Unmasking Backdoors: An Explainable Defense via Gradient-Attention Anomaly Scoring for Pre-trained Language Models
Anindya Sundar Das 1, Kangjie Chen 2, Monowar Bhuyan 1
Published on arXiv
2510.04347
Model Poisoning
OWASP ML Top 10 — ML10
Key Finding
The proposed inference-time defense significantly reduces backdoor attack success rates across diverse attack scenarios compared to existing baselines while providing trigger localization interpretability.

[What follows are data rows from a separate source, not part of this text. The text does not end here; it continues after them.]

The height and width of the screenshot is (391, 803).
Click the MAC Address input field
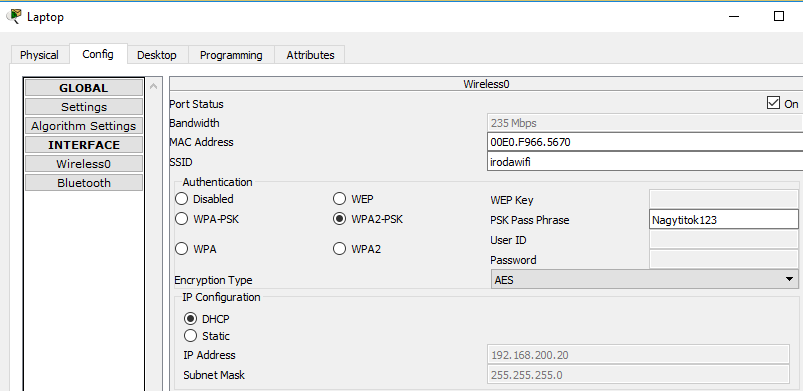click(x=645, y=142)
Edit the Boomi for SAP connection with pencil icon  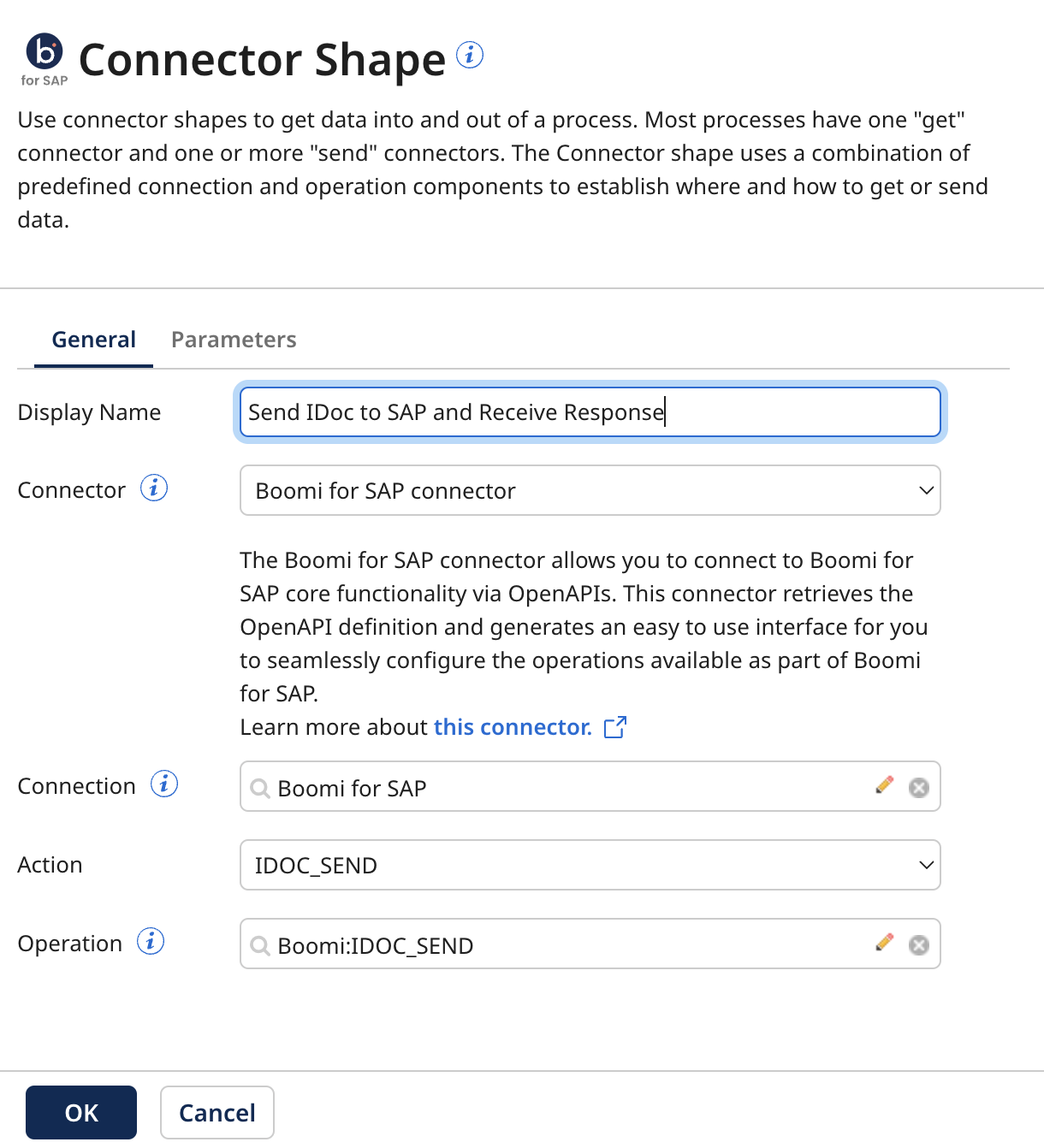tap(885, 784)
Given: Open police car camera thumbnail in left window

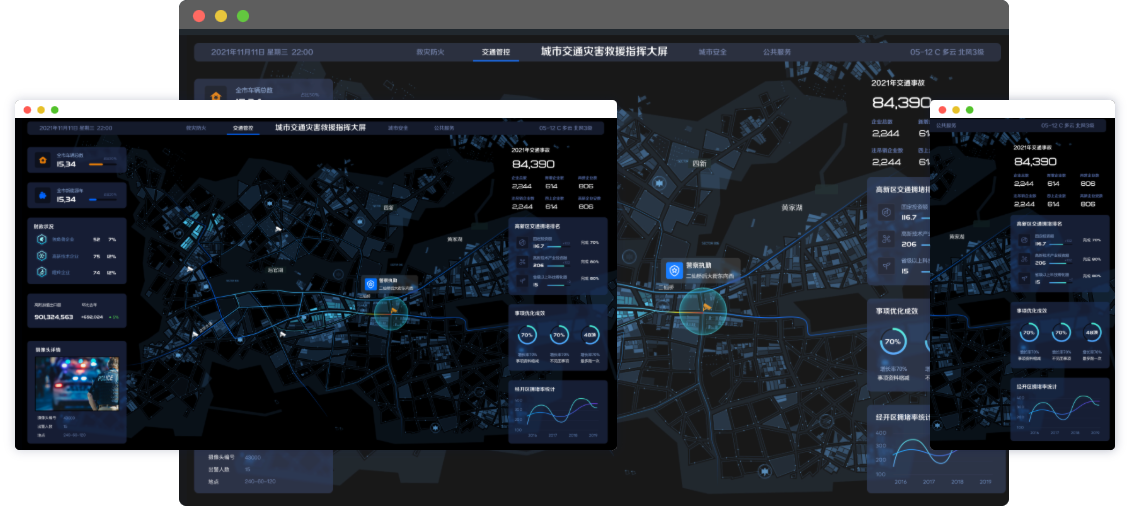Looking at the screenshot, I should tap(77, 384).
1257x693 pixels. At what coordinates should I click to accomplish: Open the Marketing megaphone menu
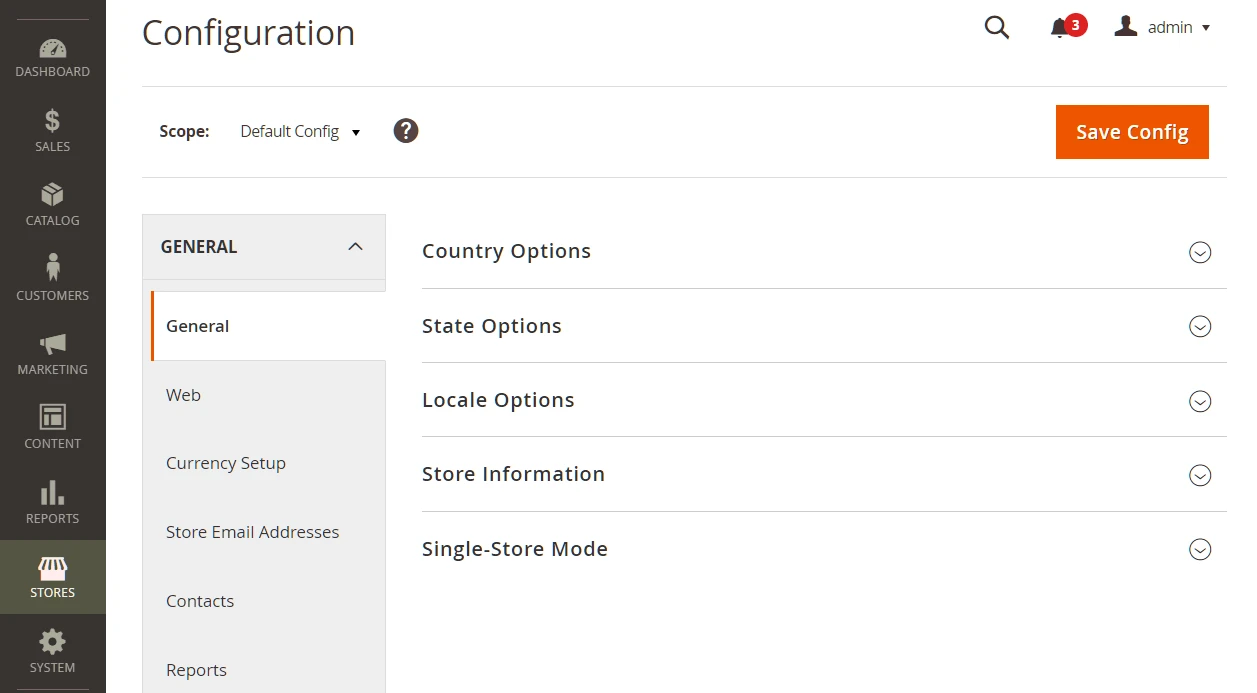coord(52,354)
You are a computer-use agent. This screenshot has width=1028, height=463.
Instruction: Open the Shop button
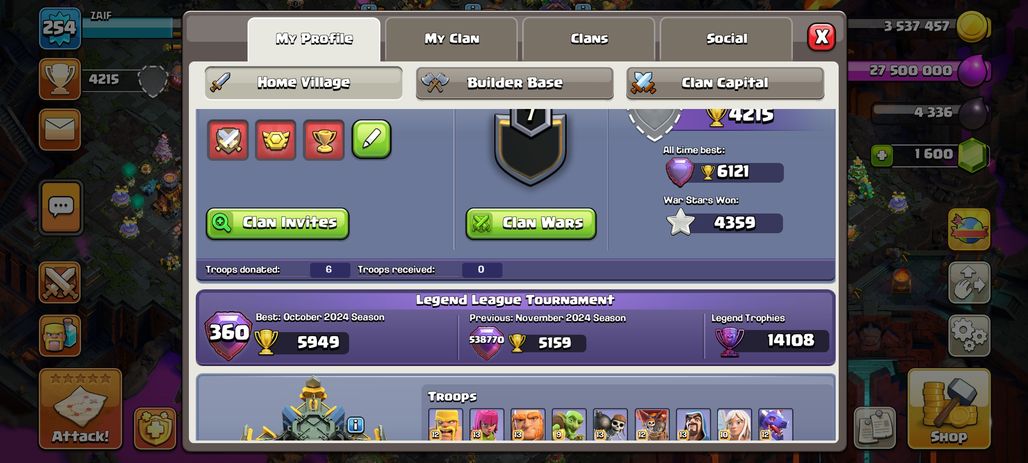(949, 409)
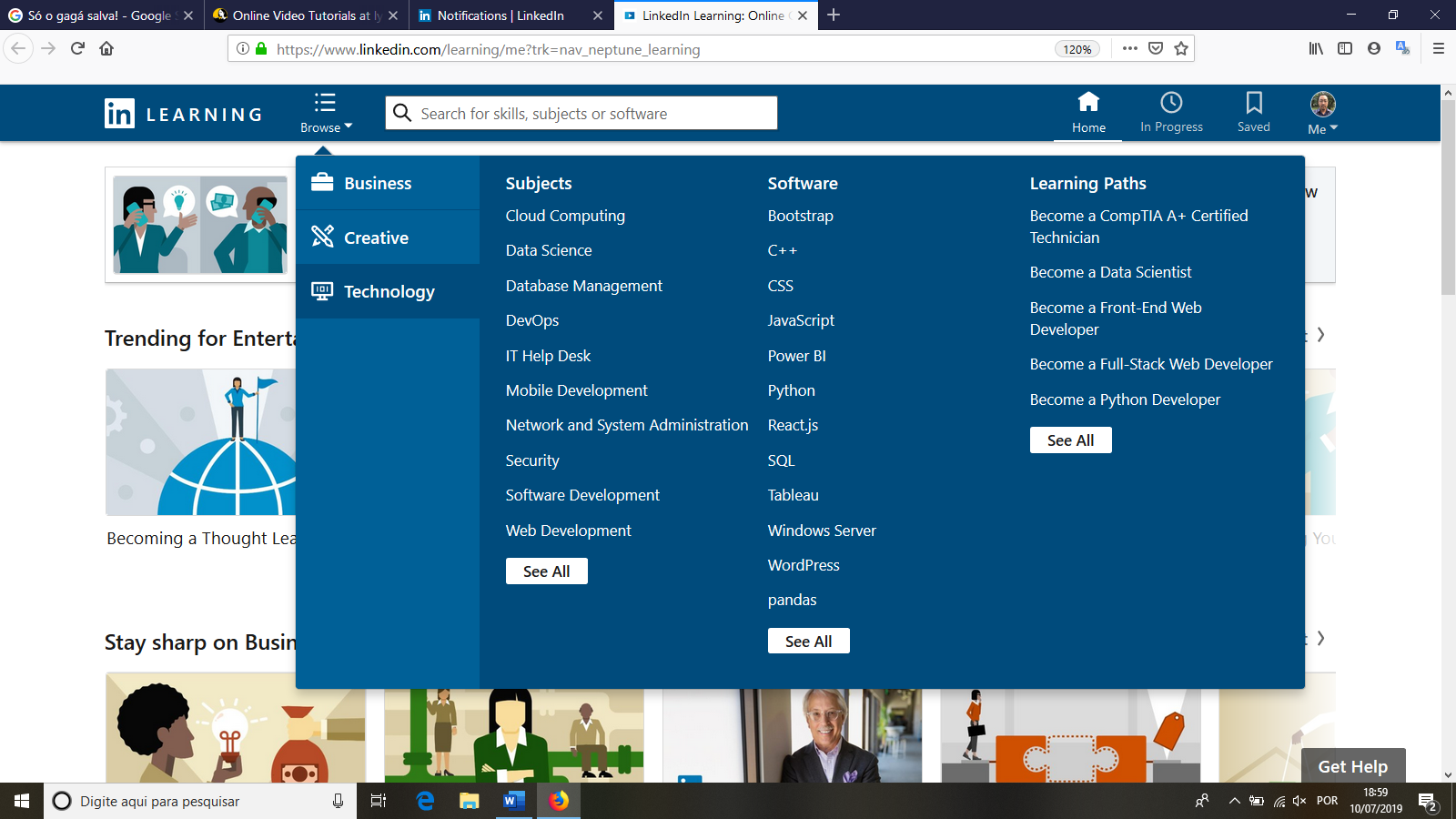This screenshot has height=819, width=1456.
Task: Collapse the Browse dropdown menu
Action: [326, 113]
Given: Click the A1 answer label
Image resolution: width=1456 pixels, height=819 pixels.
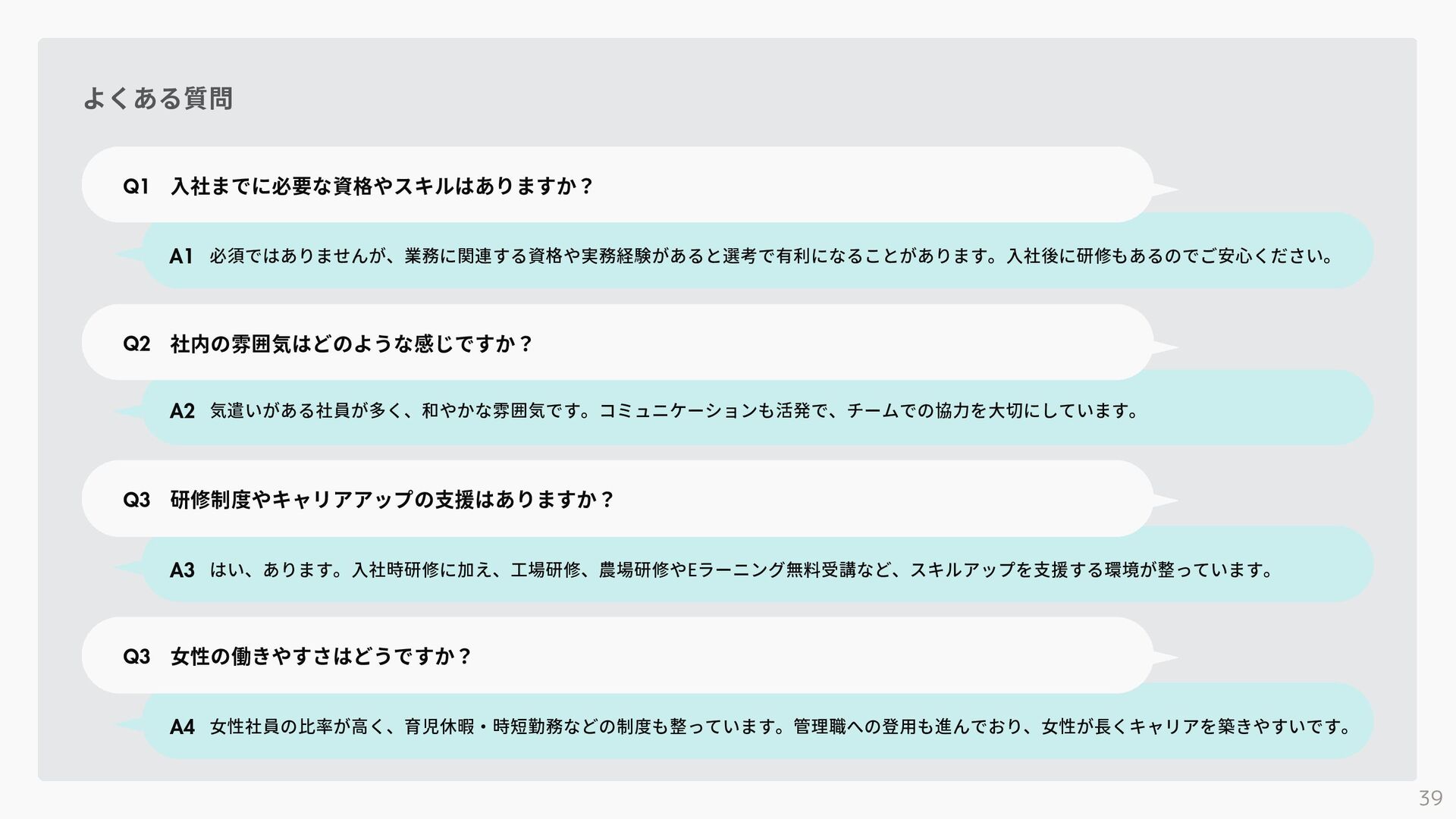Looking at the screenshot, I should pyautogui.click(x=181, y=256).
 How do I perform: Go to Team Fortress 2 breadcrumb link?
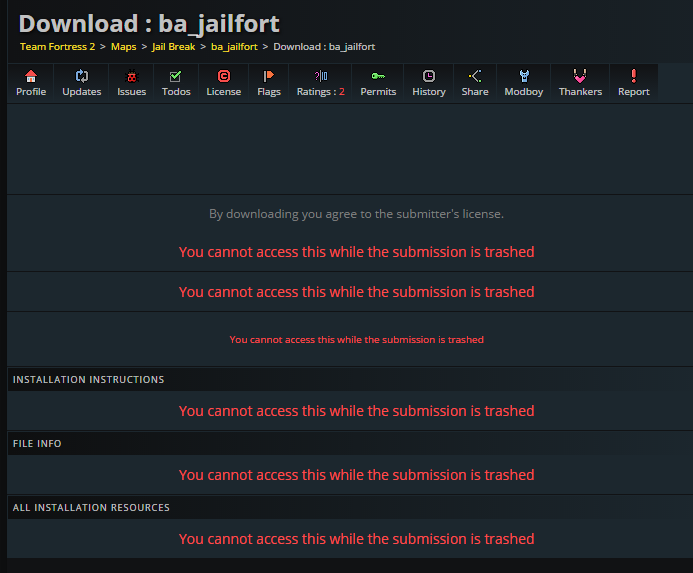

Gradient-Attention Anomaly Scoring
Novel technique introduced
Pre-trained language models have achieved remarkable success across a wide range of natural language processing (NLP) tasks, particularly when fine-tuned on large, domain-relevant datasets. However, they remain vulnerable to backdoor attacks, where adversaries embed malicious behaviors using trigger patterns in the training data. These triggers remain dormant during normal usage, but, when activated, can cause targeted misclassifications. In this work, we investigate the internal behavior of backdoored pre-trained encoder-based language models, focusing on the consistent shift in attention and gradient attribution when processing poisoned inputs; where the trigger token dominates both attention and gradient signals, overriding the surrounding context. We propose an inference-time defense that constructs anomaly scores by combining token-level attention and gradient information. Extensive experiments on text classification tasks across diverse backdoor attack scenarios demonstrate that our method significantly reduces attack success rates compared to existing baselines. Furthermore, we provide an interpretability-driven analysis of the scoring mechanism, shedding light on trigger localization and the robustness of the proposed defense.
Key Contributions
- Identifies and formalizes attention drifting and gradient dominance as consistent internal signatures of backdoor triggers across encoder-based PLMs beyond BERT
- Proposes an inference-time anomaly scoring mechanism that fuses token-level attention weights and gradient attributions to detect poisoned inputs without modifying the model or requiring clean/poisoned data splits
- Provides an interpretability-driven analysis of the scoring mechanism that localizes trigger tokens and explains defense decisions
🛡️ Threat Analysis
The paper directly targets backdoor attacks on pre-trained language models — adversaries embed hidden trigger patterns in training data that cause targeted misclassifications when activated. The proposed defense detects these backdoor triggers at inference time via attention-gradient anomaly scoring. This is a textbook ML10 scenario: hidden, trigger-activated malicious behavior with a trigger-reverse-engineering/detection defense.